WRITTEN EXERCISE → Pick out every line of the records that contains the string "Viewport", with uppercase and lowercase letters matching exactly.

Start

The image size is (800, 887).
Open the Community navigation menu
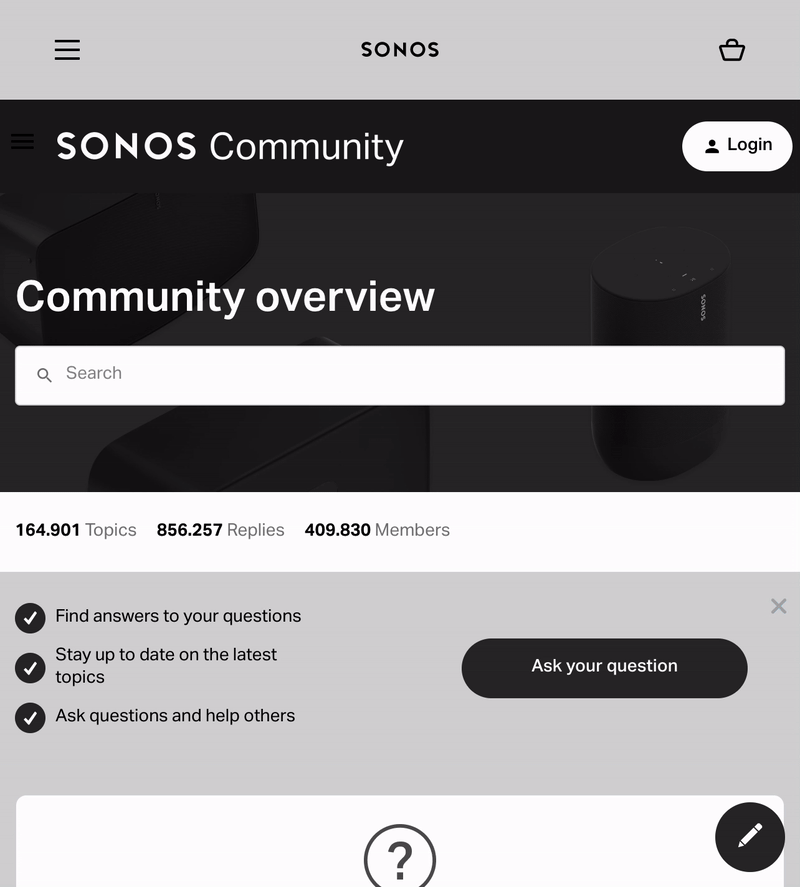point(22,142)
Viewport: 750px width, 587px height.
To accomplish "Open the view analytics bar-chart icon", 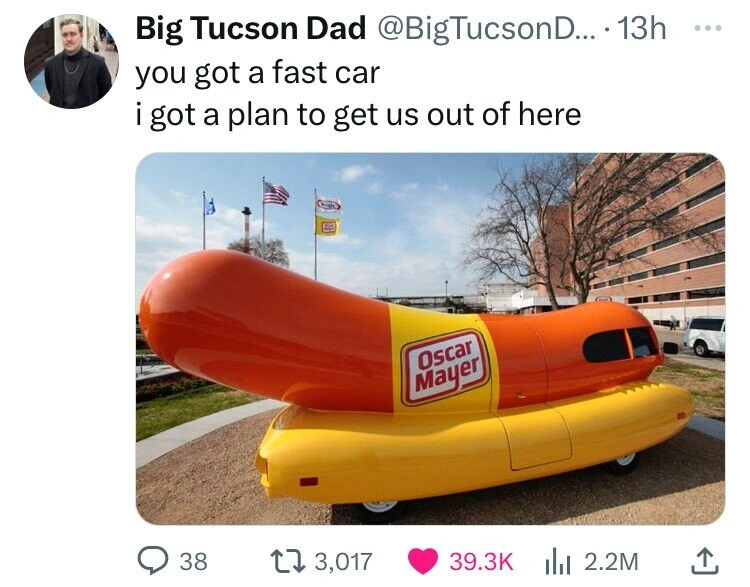I will click(558, 562).
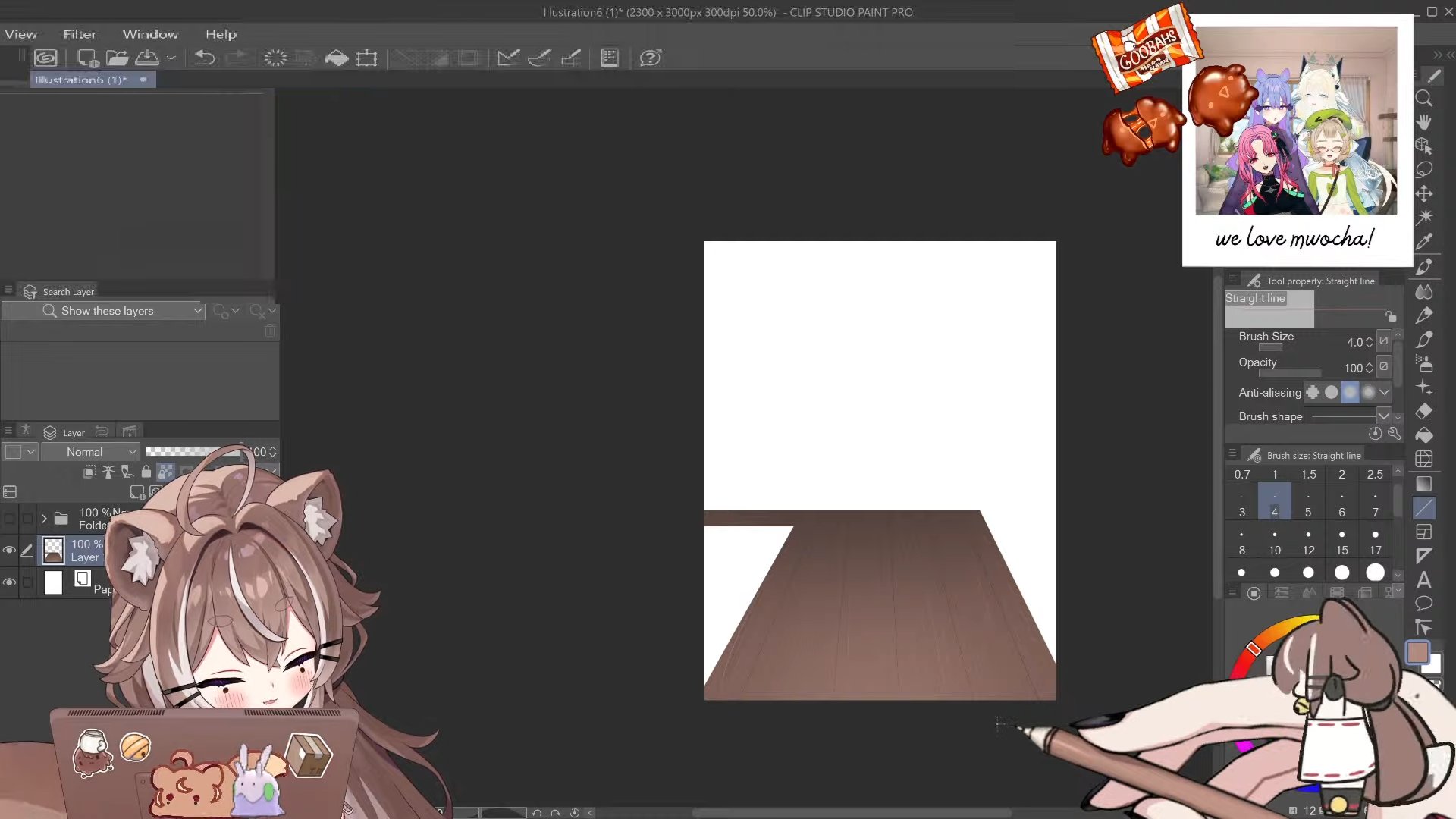Select the Text tool
The height and width of the screenshot is (819, 1456).
point(1423,580)
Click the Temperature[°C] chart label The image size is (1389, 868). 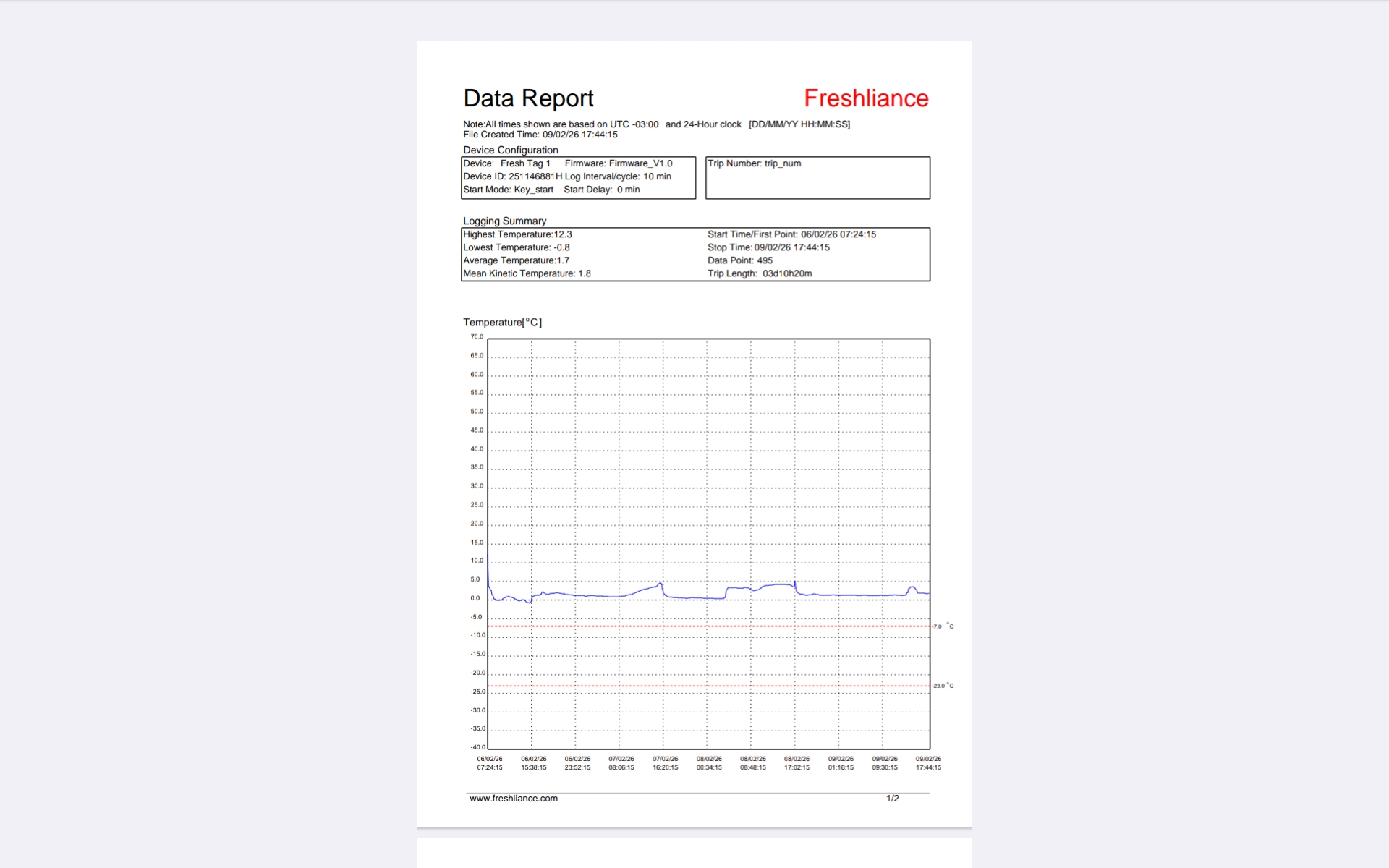(x=502, y=322)
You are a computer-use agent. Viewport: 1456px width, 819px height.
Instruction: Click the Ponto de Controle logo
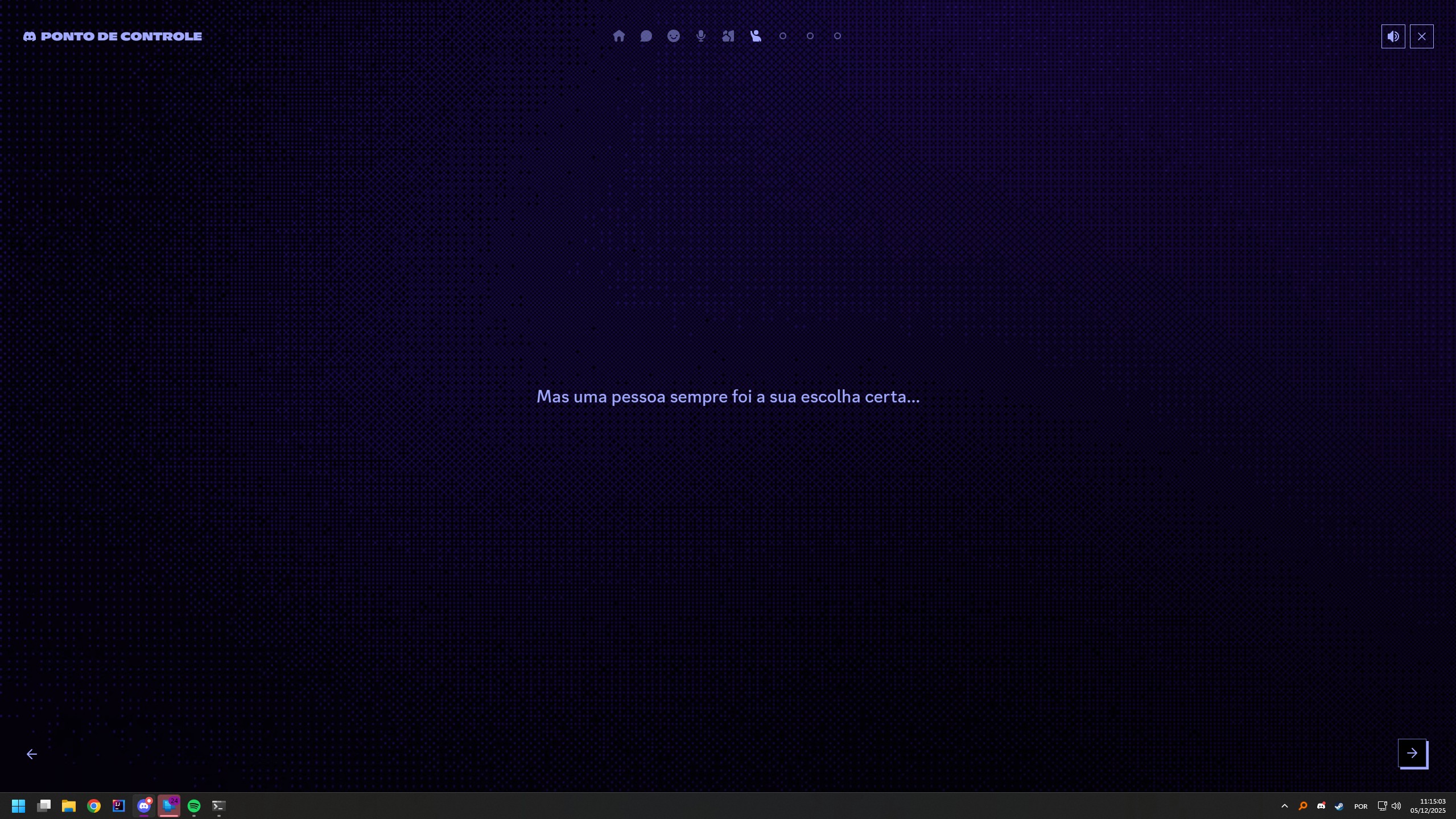click(112, 36)
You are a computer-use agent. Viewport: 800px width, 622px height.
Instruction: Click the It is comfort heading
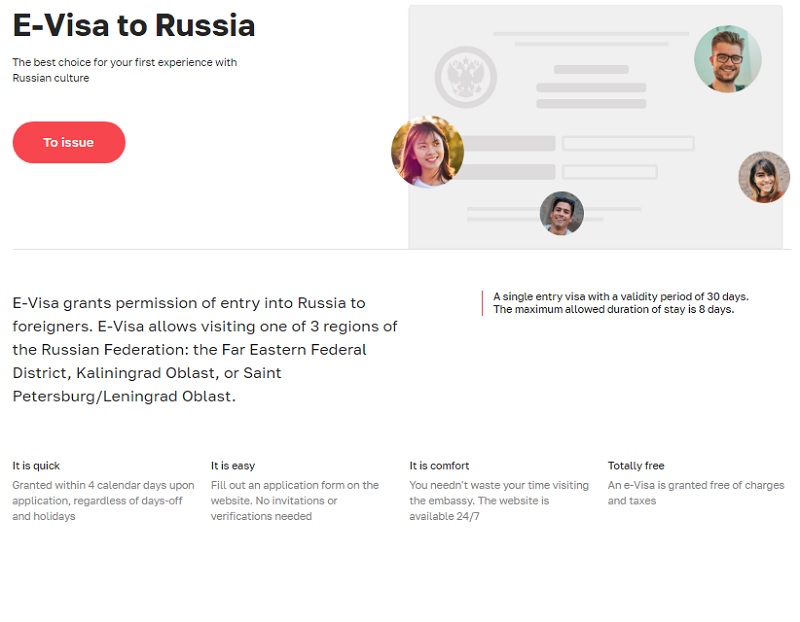(x=439, y=465)
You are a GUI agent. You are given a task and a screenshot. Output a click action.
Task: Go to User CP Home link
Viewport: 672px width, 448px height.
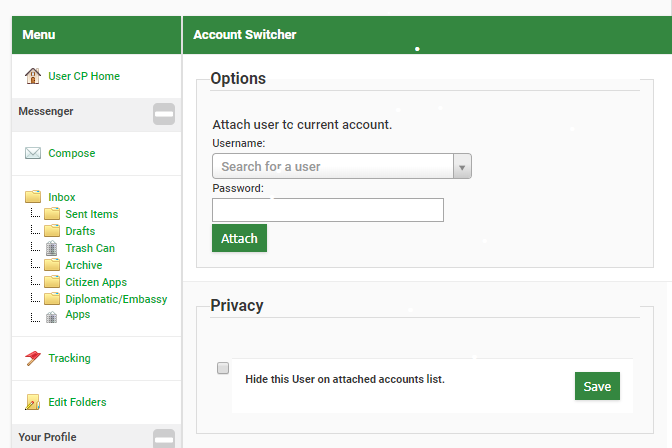84,76
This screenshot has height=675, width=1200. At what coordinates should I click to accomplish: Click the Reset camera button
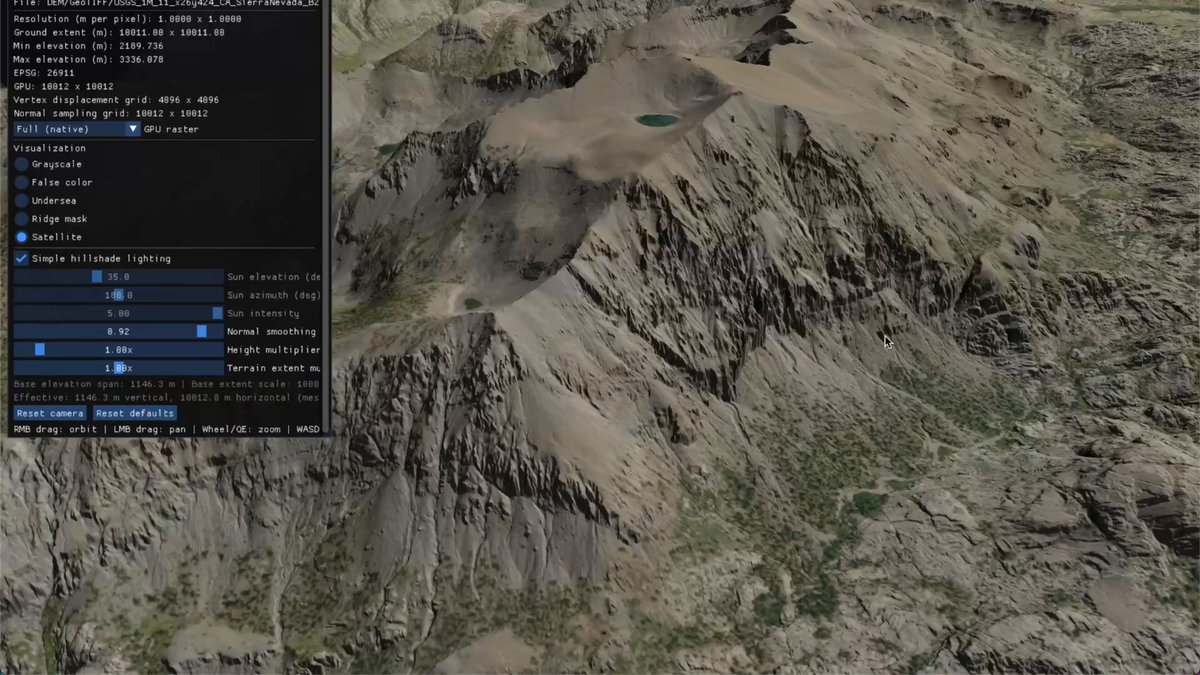coord(50,413)
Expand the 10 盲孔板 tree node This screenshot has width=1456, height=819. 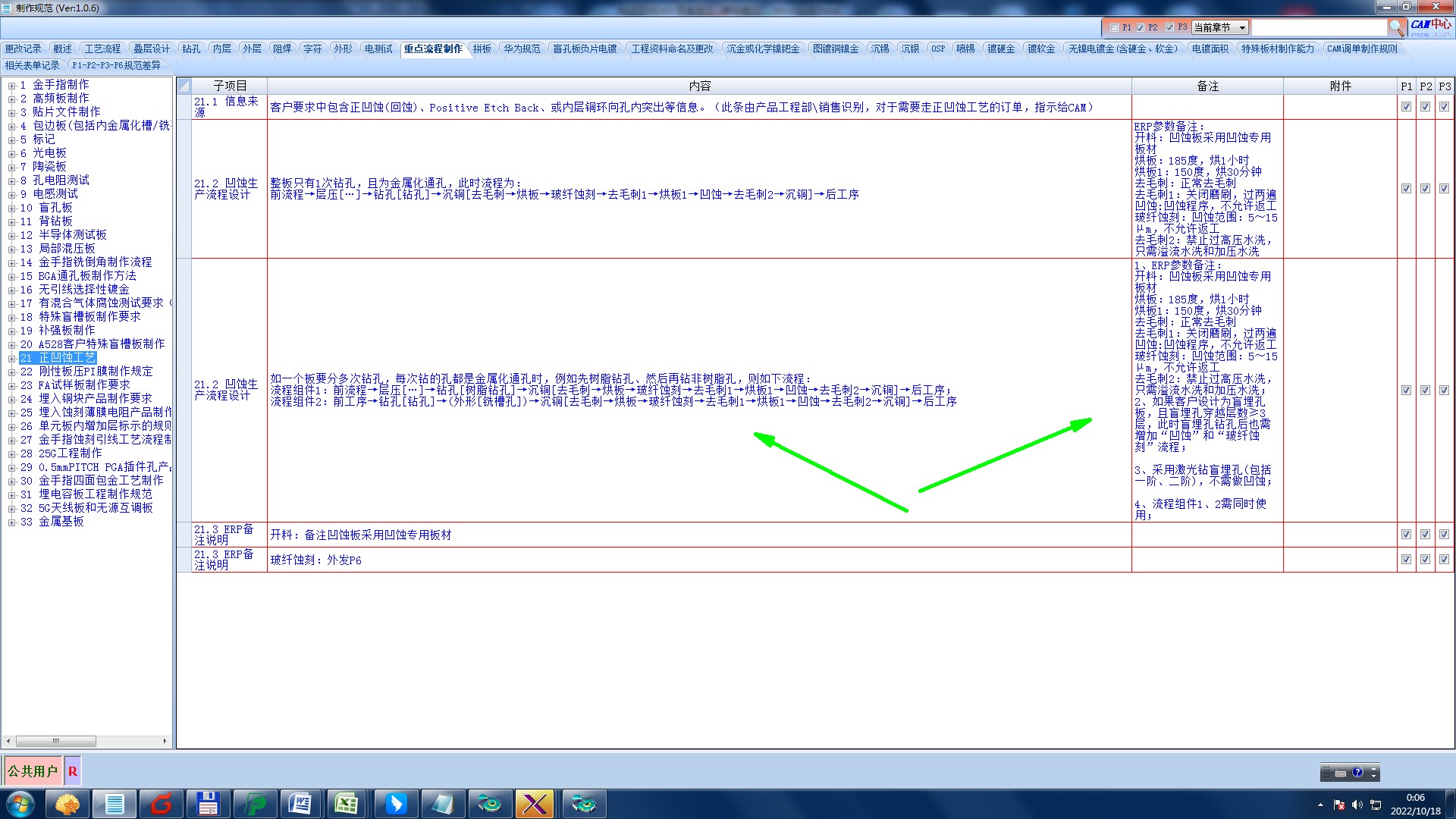click(x=11, y=209)
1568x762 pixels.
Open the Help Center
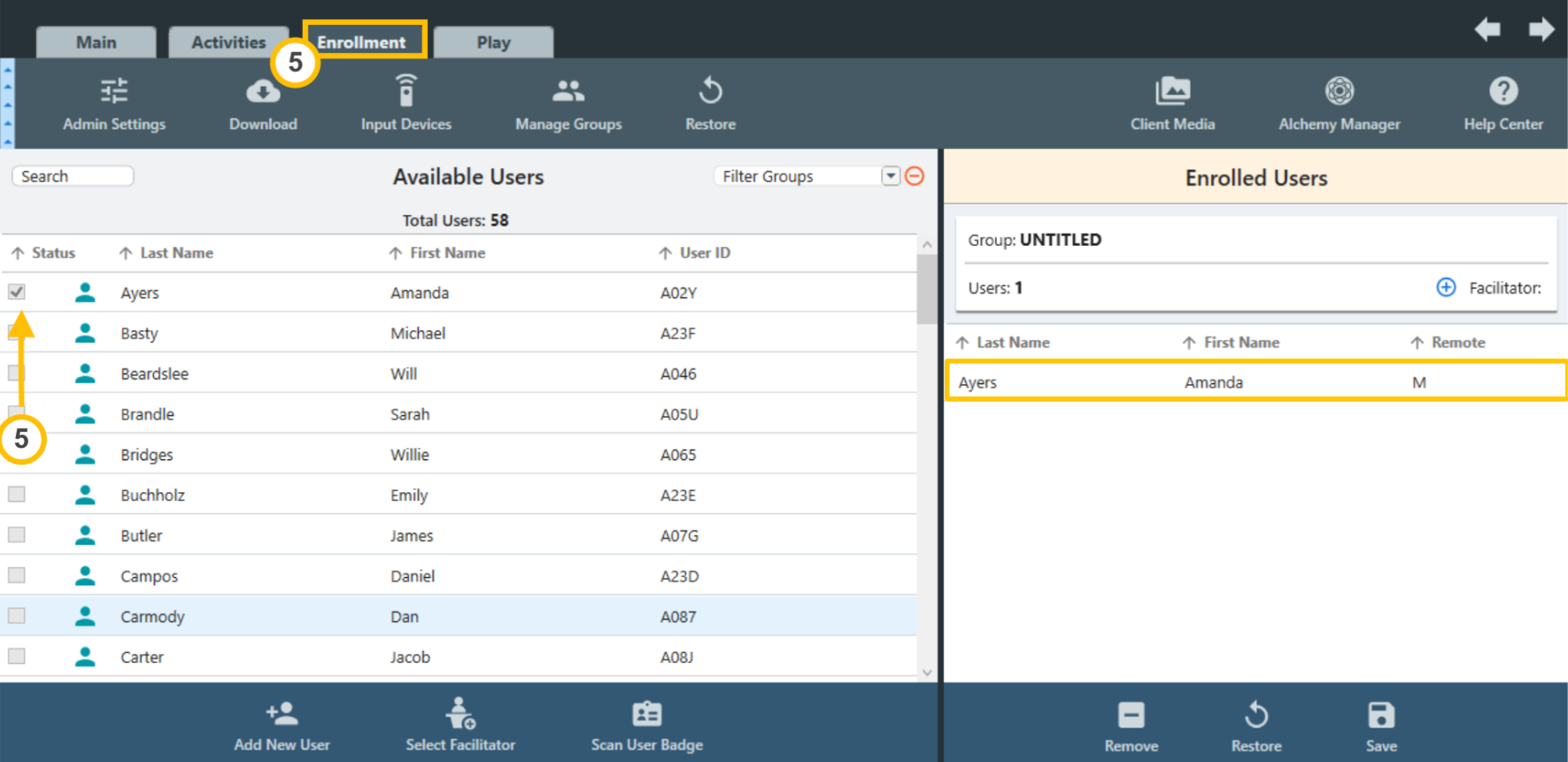1502,104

End

ANSWER FOR THE TASK →
Viewport: 750px width, 587px height.
You are a computer-use agent. Viewport: 1456px width, 819px height.
You are a computer-use agent. Viewport: 800px width, 622px height.
Viewport: 672px width, 448px height.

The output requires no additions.